--- Begin SOURCE TEXT ---
Developed by Elizabeth Hargrave; Designed by Connie Vogelman; Art by Clementine Campardou

I don't want to call this a review, because this is not a review site. This is a blog where I post weird diatribes and years-long writing projects. That said, I do frequently post about board games and I did manage to get my hands on an advanced copy of one of the most hotly anticipated games of 2024. So I might as well share my thoughts and some pictures, right? (Caveat: the gameplay pictures are of fancy upgraded components, because I am a fancy upgraded boy, but base game components will also be discussed.) So without further ado...

Wyrmspan: a Wingspan Game

It's wild to think that Wingspan only came out five years ago. There was a good stretch of time (I want to say at least a year or year-and-a-half) where it was the game that everyone wanted to play but that you couldn't actually find on shelves anywhere. It was a moderate-weight engine-builder with a very chill vibe from up-and-coming designer Elizabeth Hargrave. Attracting birds to your habitat can be deep, apparently, but not stressful. With lovely art and high-quality components--including wooden dice, pastel eggs, and a birdhouse dice tower--it had a delightful table presence. It remains one of my favorite board games of all time, probably in my Top 5, certainly in my Top 10, and definitely one I don't get to the table nearly enough. So when I heard that a new version was coming out that featured crunchier gameplay and dragons... let's just say I was excited for it.
--- End SOURCE TEXT ---
--- Begin SUPPLIED MATERIAL ---
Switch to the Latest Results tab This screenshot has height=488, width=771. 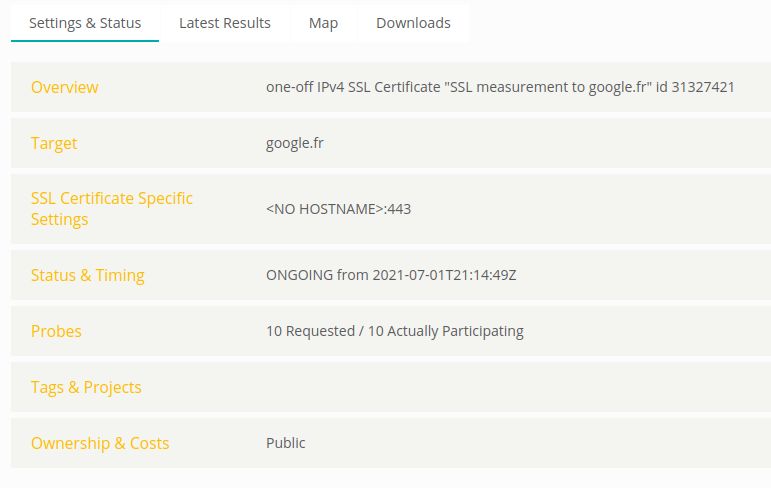tap(224, 23)
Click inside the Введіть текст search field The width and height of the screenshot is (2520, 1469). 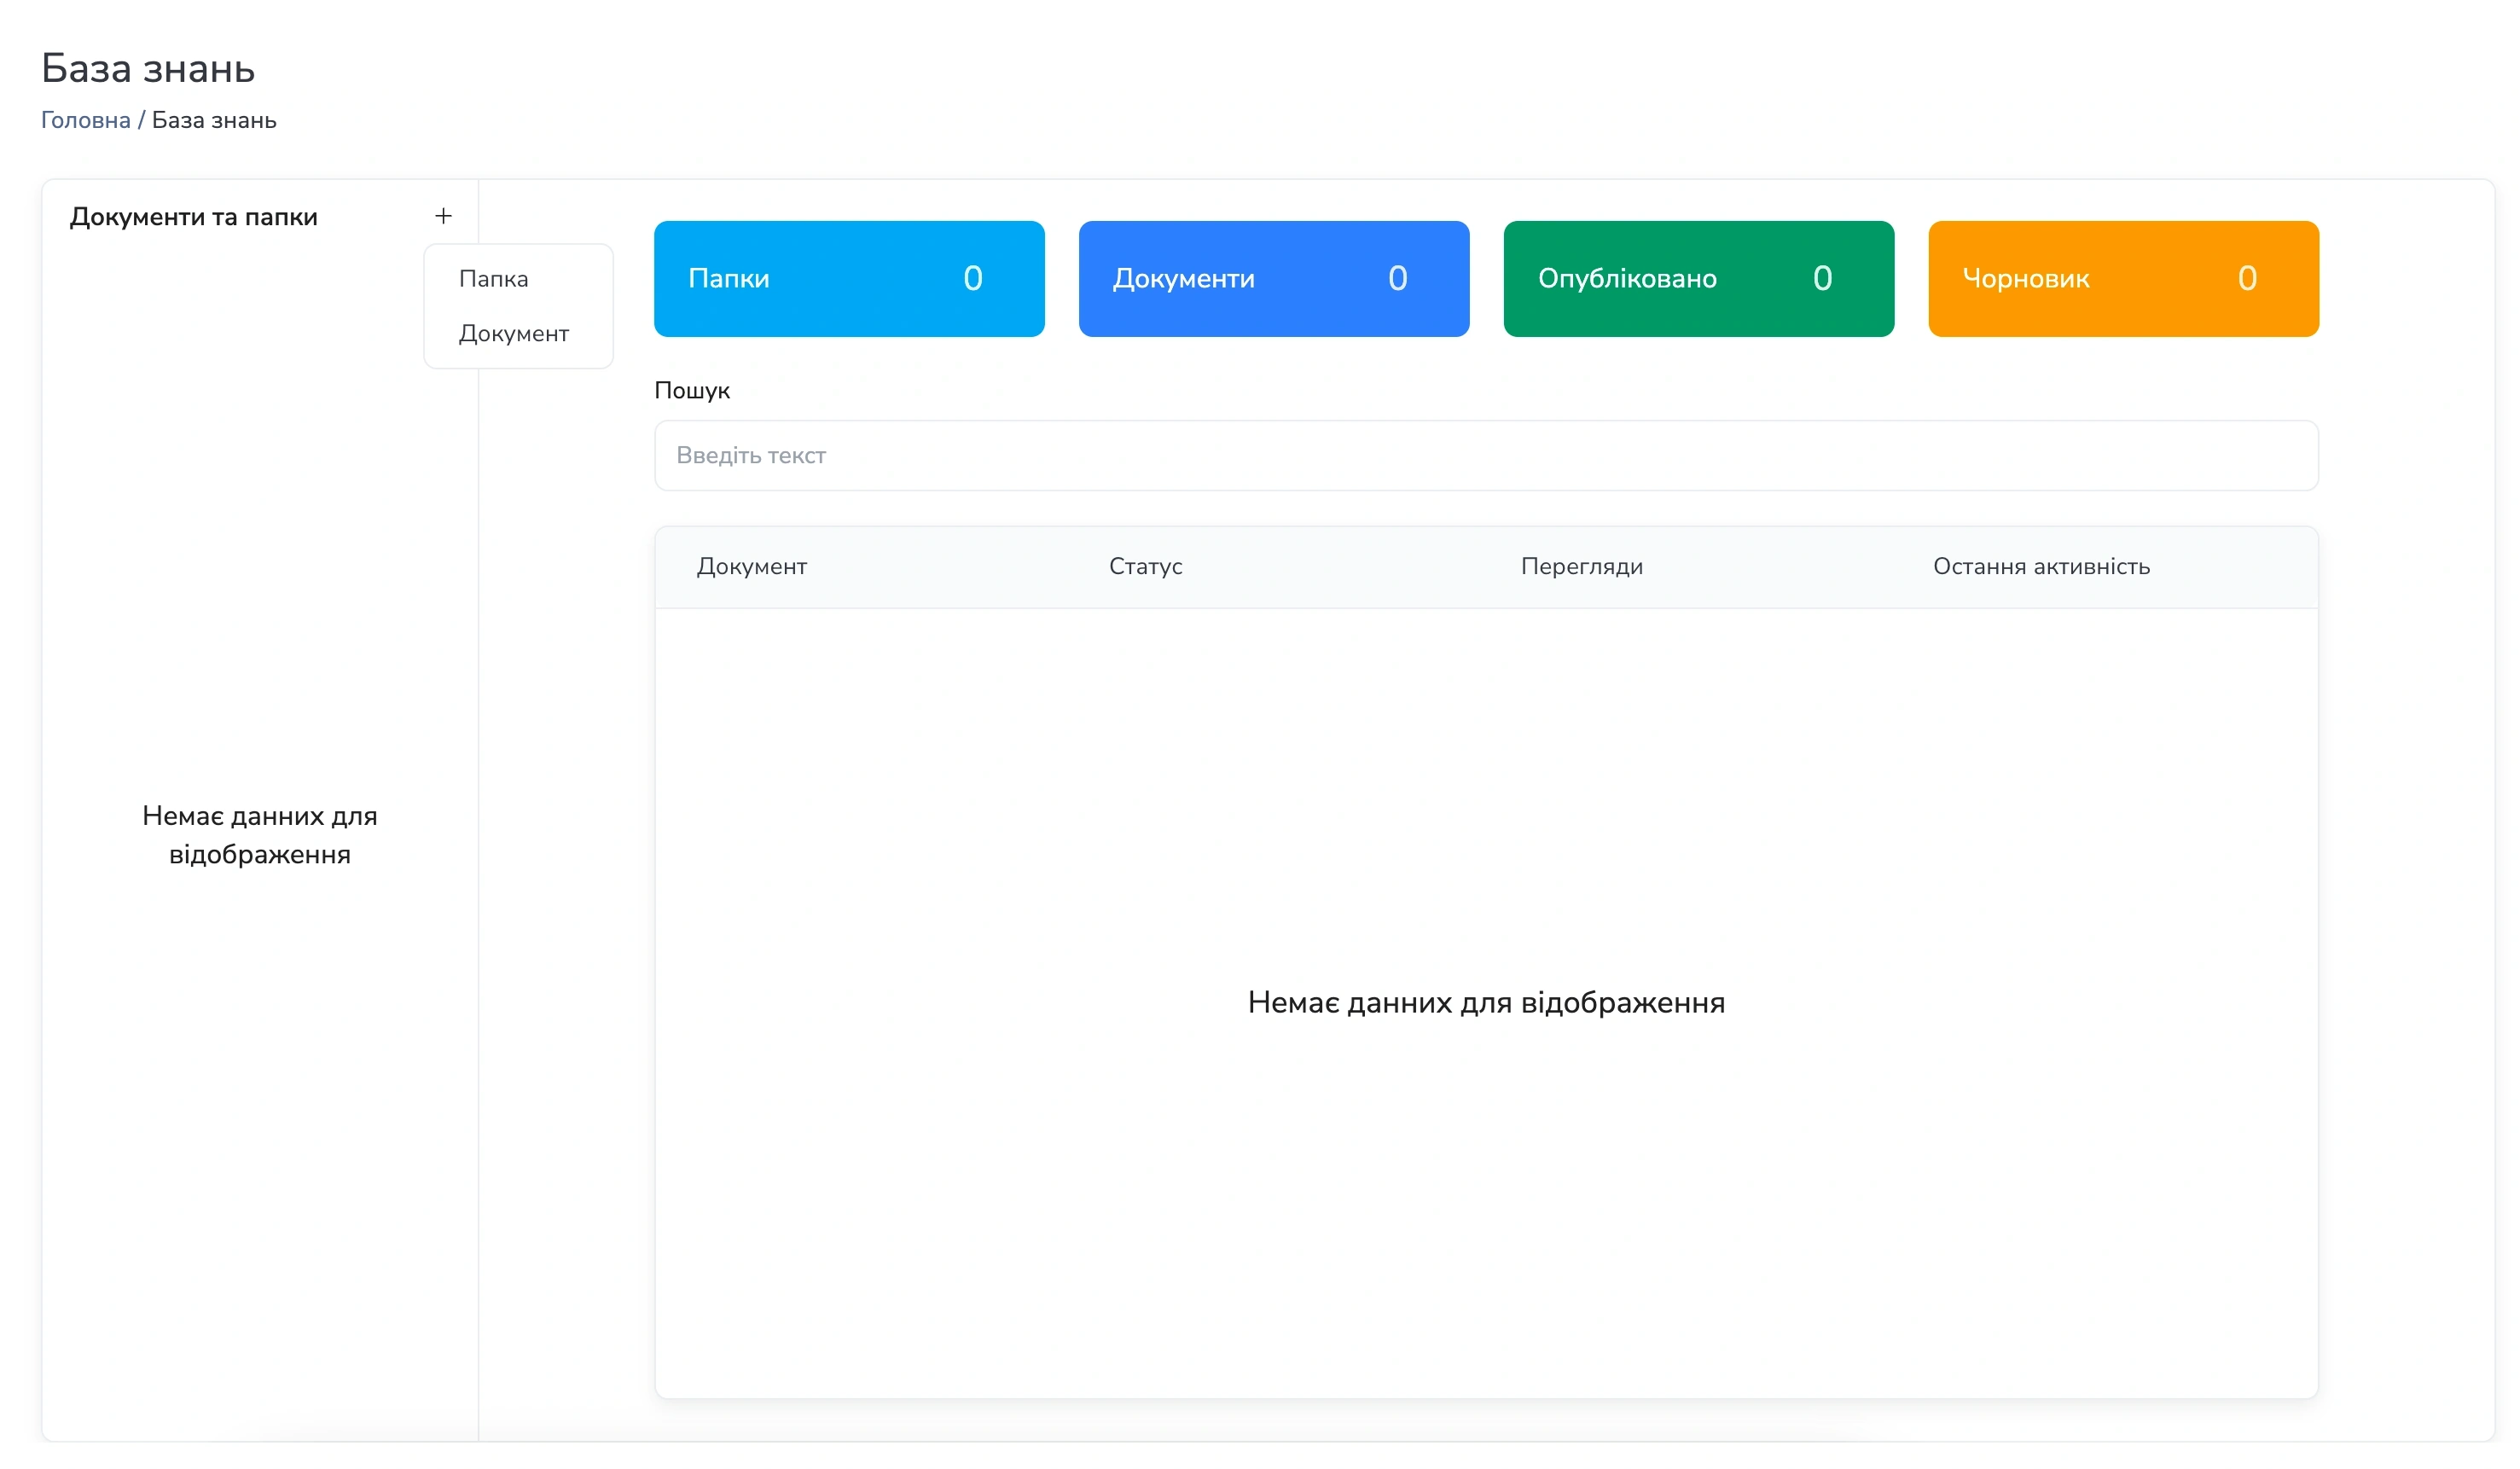tap(1486, 455)
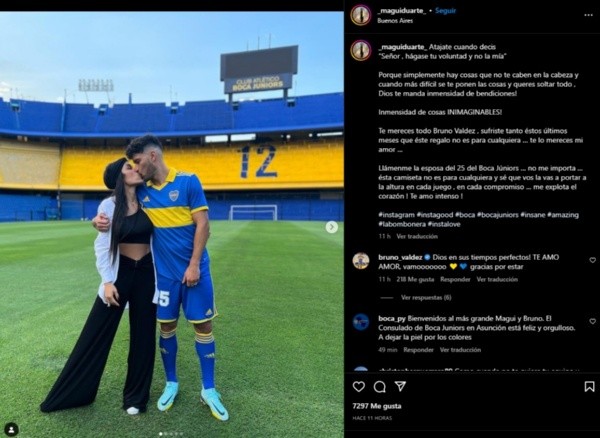Open boca_py commenter avatar
The height and width of the screenshot is (438, 600).
coord(360,322)
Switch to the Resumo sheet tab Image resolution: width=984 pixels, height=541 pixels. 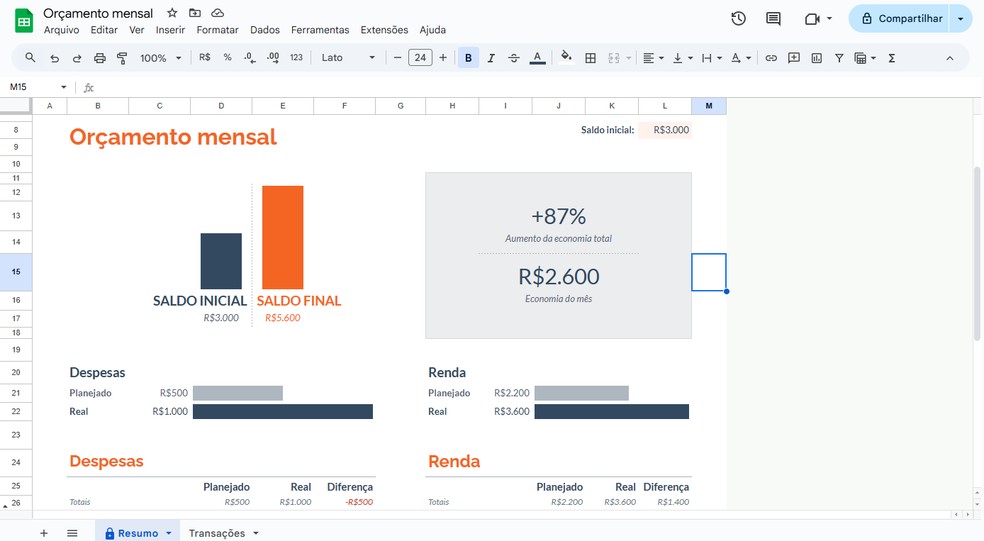coord(137,533)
--- End SUPPLIED MATERIAL ---
AIM OF THE EXERCISE — Please state how long ago Wingspan came out, according to the Wyrmspan blog post.

TASK SOLUTION — Five years ago.